ROANOKE TIMES

                         Roanoke Times
                 Copyright (c) 1995, Landmark Communications, Inc.

DATE: FRIDAY, March 29, 1991                   TAG: 9103290645
SECTION: EDITORIAL                    PAGE: A-6   EDITION: METRO 
SOURCE: 
DATELINE:                                 LENGTH: Medium


DOUG WILDER, NATIONAL CANDIDATE

LITTLE more than a year ago, L. Douglas Wilder was inaugurated governor of Virginia. A descendant of slaves, excluded in his youth from the University of Virginia Law School because of his race, Wilder became the chief executive of a state that 35 years earlier had led Southern resistance to school desegregation.

Little more than a year from now, Wilder might be the Democratic nominee for president. He might be seeking to lead a country whose history in many ways has been dominated by the contradiction between pervasive racism and the rights-of-man philosophy on which America was founded.
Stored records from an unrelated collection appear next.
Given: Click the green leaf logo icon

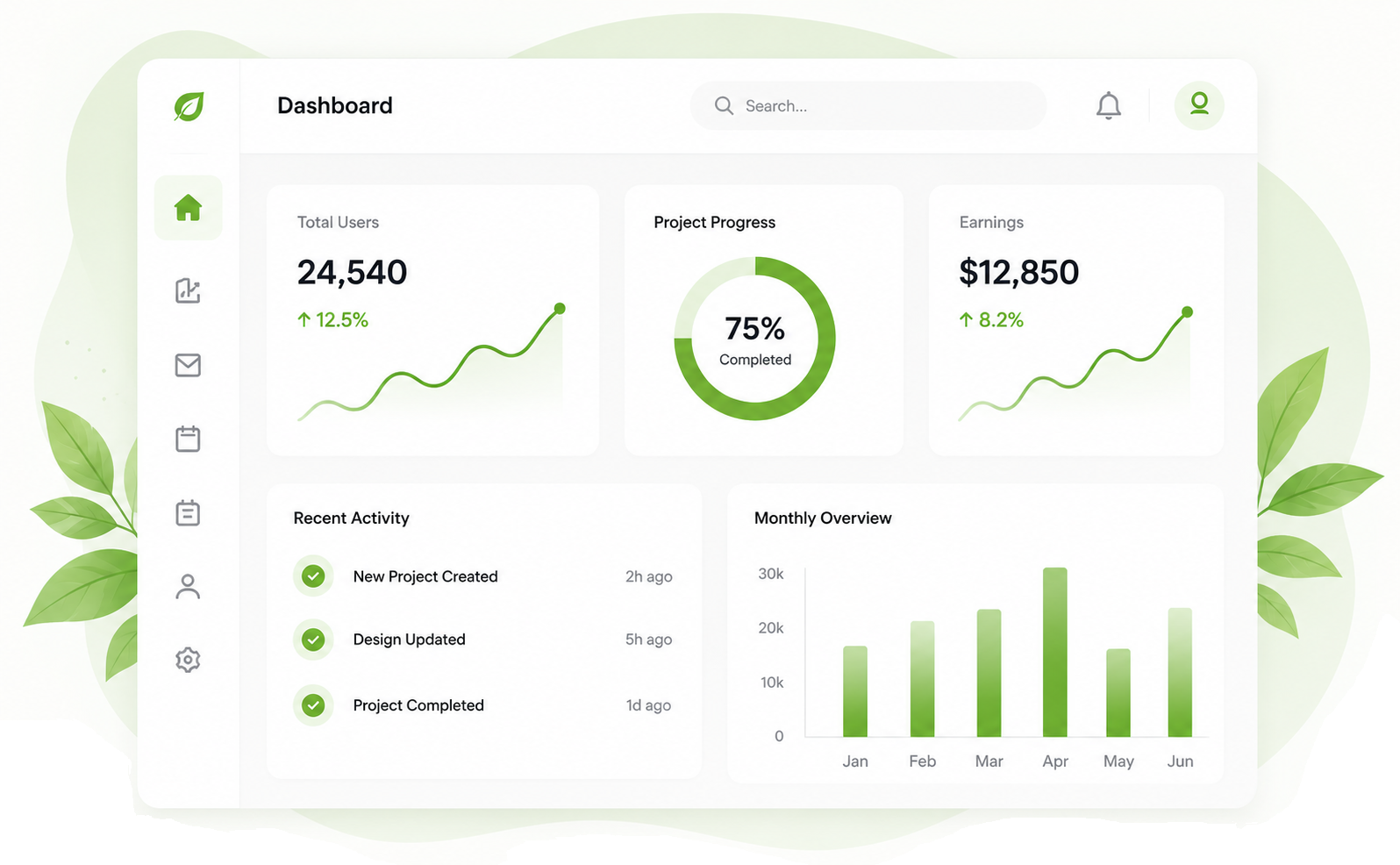Looking at the screenshot, I should 189,106.
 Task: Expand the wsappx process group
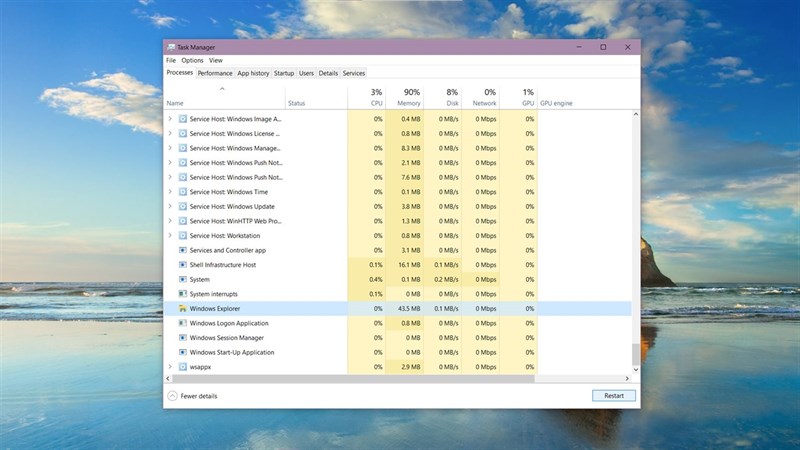(x=170, y=367)
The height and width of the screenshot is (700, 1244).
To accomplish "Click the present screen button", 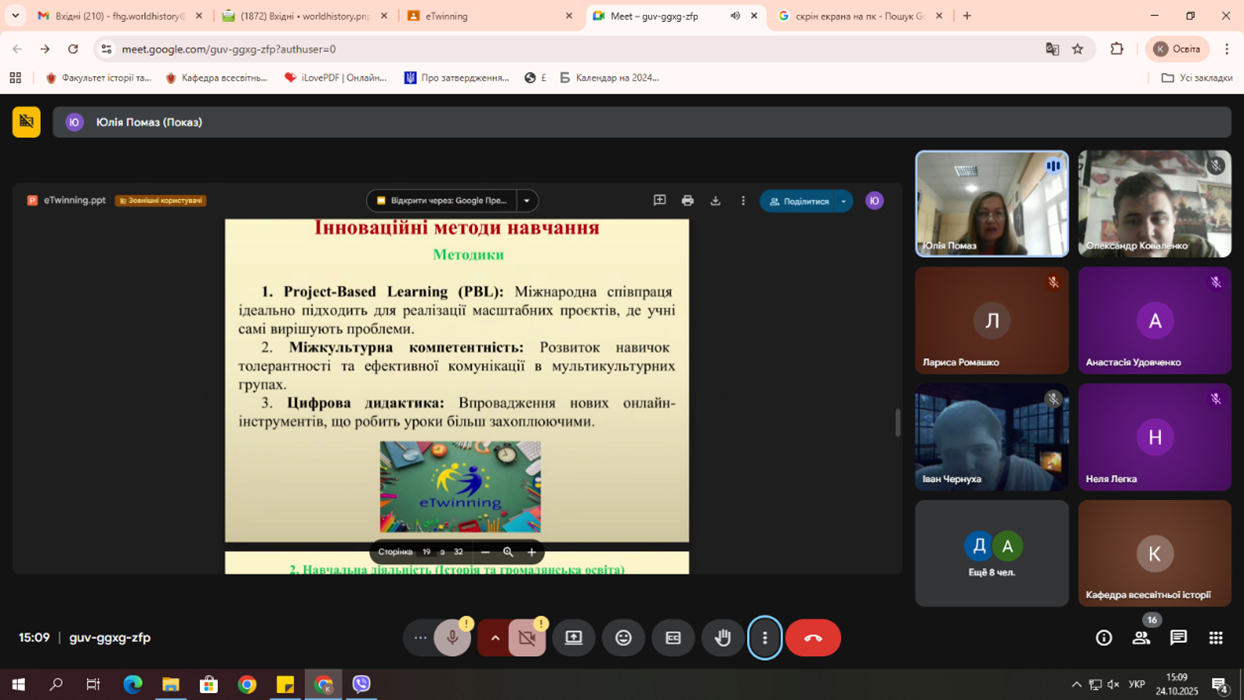I will (573, 638).
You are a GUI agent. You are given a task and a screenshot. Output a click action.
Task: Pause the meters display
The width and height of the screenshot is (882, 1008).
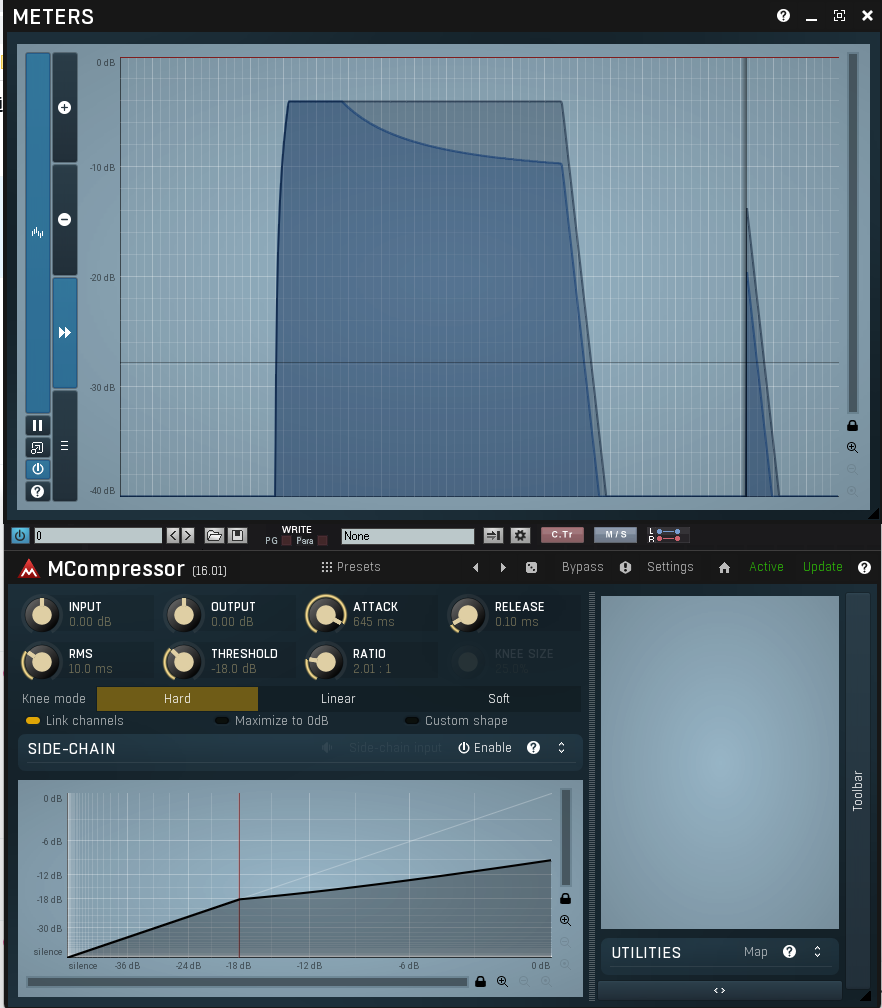(37, 426)
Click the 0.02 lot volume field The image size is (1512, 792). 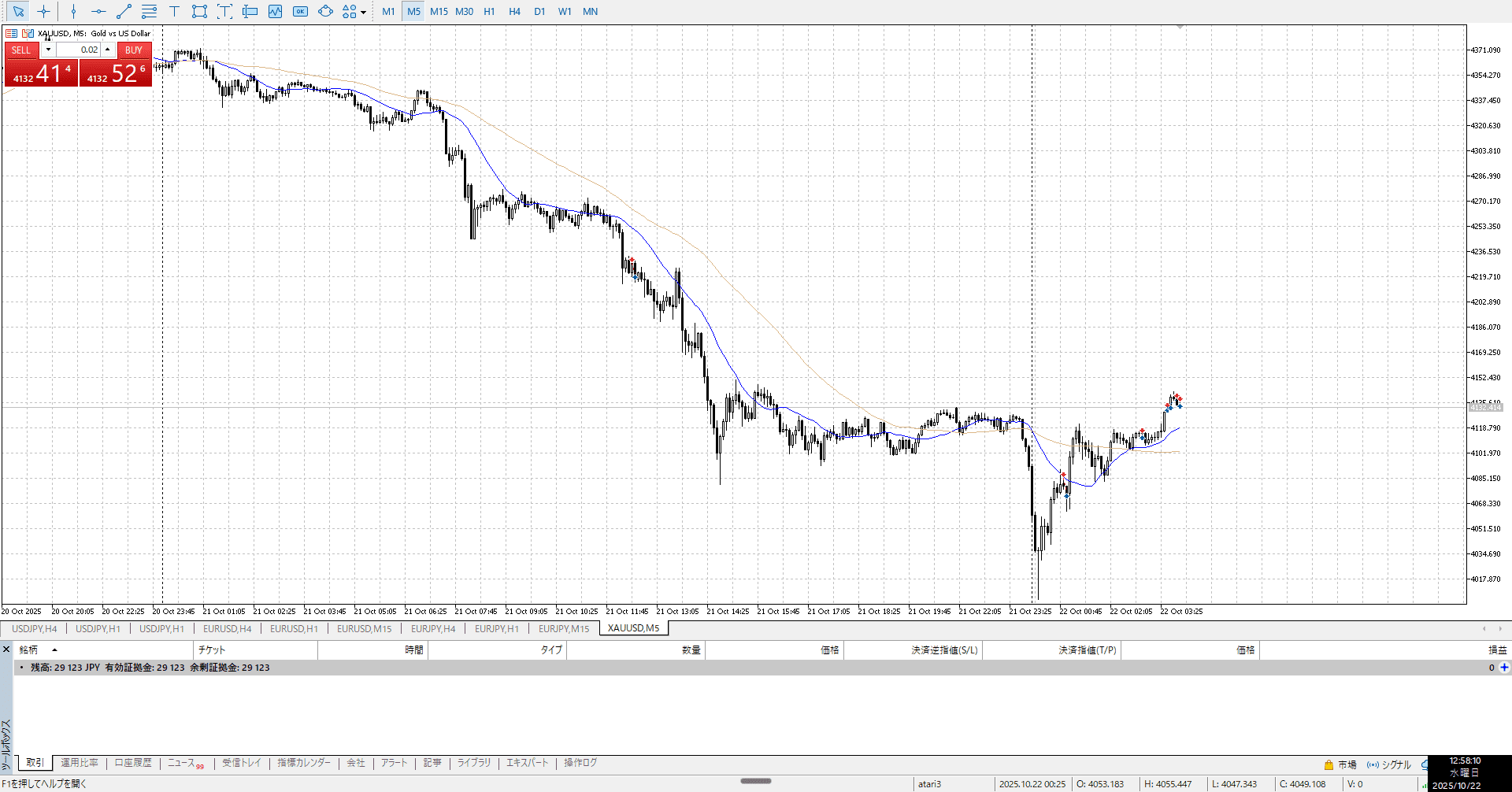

Were Wilder to win the Democratic nomination - and even more, of course, to win the presidency - it would be an epochal event, and a cause for pride among Virginians. Unfortunately, the prospect of making history fails to quell legitimate doubts about Wilder's qualifications, perhaps the chief of which is his lack of experience.

Those doubts are occasioned by Wednesday's announcement of the creation of a "Wilder for President Exploratory Committee." The committee for now may be "exploratory," giving Wilder room to step back gracefully if need be. But the fact of the committee's organization and registration with the Federal Elections Commission makes Wilder an official candidate.

No one should consider the candidacy frivolous. Wilder is not a frivolous politician. In contrast to Jesse Jackson, heretofore the Democrats' most prominent black campaigner, Wilder is often said to be the moderate, Jackson the ultraliberal. A more accurate contrast might be that Jackson runs to make a point, Wilder to win.

So what does Wilder see about 1992 that the party's reluctant Hamlets - Cuomo, Gore and Gephardt; Bradley, Nunn and Bentsen - do not?

For one thing, he sees a vacuum the vacillators have created. Other than Wilder, only Paul Tsongas, a little-known former U.S. senator from Massachusetts, has stepped forward. George Bush may be likely to carry all 50 states, but the Democrats must nominate somebody.

Wilder's ability to spot the void and seize the moment was central, after all, to his becoming the South's first black lieutenant governor since Reconstruction and subsequently the nation's first black elected governor.

And Wilder sees that early 1991 is not late 1992. President Bush, hailed today for military victory in the Persian Gulf, was thought in deep political trouble only nine months ago. The Middle East scenario is still being played out; America's underlying economic problems have been papered over, not solved, by the war. Who knows what comes next?

And what does Wilder have to lose? For some politicians, too long on the national stage, defeat in '92 could mean defeat forever. For Wilder, his star perhaps still rising, defeat in '92 could polish credentials for '96.

Still, if Wilder's intentions and prospects should not be dismissed, neither should the doubts that persist around his candidacy. The doubts are not minor.

Wilder has displayed strong administrative skills; he and a suspicious legislature (albeit controlled by his own party) seem to have arrived at a workable truce. But his major accomplishment in 15 months as governor has been to hold state operations together in the face of massive revenue shortfalls.

The shortfalls, stemming from missed forecasts during the previous administration and compounded by economic recession, were not of his making. His accomplishment in closing them shouldn't be belittled. But neither does it offer Virginians, let alone Americans in general, sufficient insight into the kind of president Wilder would make.

So far, there are suspicions but little evidence that national ambitions have dictated gubernatorial policies. The tyranny of fiscal circumstance has done most of the dictating. Wilder may be a "fiscal conservative;" he certainly has assiduously projected that image on the national stage. But what else could he be under the circumstances?

And what would Wilder do in more robust times? For that matter, what will he do if hard times linger? Not until the 1992 General Assembly will he present the first biennial state budget of his own administration's making; what will that tell us about him?

For Wilder, acquiring name recognition and national attention apparently is no problem. But 15 months in the governorship affords not enough time to judge a potential president. By 1996, the picture will be fuller.